PROBLEM REQUIREMENTS: Whenever a line in the entries below contains "agent", copy that line.
----- RECORD SET
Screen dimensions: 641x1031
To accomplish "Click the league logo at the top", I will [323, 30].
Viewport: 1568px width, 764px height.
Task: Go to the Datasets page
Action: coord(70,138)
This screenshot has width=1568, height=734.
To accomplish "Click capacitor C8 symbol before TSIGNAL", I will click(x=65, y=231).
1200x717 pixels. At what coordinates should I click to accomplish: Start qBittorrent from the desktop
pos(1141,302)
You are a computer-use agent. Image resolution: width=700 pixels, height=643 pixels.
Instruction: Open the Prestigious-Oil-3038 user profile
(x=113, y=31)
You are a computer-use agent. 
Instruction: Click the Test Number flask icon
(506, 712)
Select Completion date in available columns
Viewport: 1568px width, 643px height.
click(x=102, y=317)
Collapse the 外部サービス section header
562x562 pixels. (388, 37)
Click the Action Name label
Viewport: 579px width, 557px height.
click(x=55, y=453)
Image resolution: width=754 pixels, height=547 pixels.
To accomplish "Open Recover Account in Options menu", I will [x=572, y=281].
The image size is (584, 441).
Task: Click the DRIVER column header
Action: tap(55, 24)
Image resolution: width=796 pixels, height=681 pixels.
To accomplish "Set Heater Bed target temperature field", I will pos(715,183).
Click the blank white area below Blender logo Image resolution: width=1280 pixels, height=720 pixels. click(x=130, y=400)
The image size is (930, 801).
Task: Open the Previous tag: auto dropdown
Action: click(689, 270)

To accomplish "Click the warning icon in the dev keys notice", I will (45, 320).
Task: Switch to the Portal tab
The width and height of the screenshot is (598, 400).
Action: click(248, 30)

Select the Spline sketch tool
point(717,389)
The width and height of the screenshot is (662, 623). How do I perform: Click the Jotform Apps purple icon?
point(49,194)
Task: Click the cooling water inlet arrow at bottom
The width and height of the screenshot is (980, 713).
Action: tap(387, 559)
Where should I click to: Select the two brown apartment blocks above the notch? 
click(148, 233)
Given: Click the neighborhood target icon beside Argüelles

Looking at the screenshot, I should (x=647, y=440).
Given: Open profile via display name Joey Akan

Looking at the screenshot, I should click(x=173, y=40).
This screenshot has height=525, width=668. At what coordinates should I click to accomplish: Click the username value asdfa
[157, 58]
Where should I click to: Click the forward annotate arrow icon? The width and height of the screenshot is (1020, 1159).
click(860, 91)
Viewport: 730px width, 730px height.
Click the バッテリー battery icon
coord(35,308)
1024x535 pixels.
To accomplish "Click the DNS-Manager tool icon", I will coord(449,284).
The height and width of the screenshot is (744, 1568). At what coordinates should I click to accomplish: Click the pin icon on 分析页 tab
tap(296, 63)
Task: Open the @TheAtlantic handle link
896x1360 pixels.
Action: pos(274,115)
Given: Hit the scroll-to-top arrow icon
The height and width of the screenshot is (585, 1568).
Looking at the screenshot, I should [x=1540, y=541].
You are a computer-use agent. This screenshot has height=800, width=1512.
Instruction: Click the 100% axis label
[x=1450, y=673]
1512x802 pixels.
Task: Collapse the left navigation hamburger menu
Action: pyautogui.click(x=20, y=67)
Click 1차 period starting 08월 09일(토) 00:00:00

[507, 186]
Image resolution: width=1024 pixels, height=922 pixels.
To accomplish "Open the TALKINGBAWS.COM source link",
----------
RESPONSE AREA:
You are a computer-use agent. Image resolution: width=700 pixels, height=643 pixels.
You are a computer-use agent. 
You are a computer-use agent. This screenshot has height=800, width=1512.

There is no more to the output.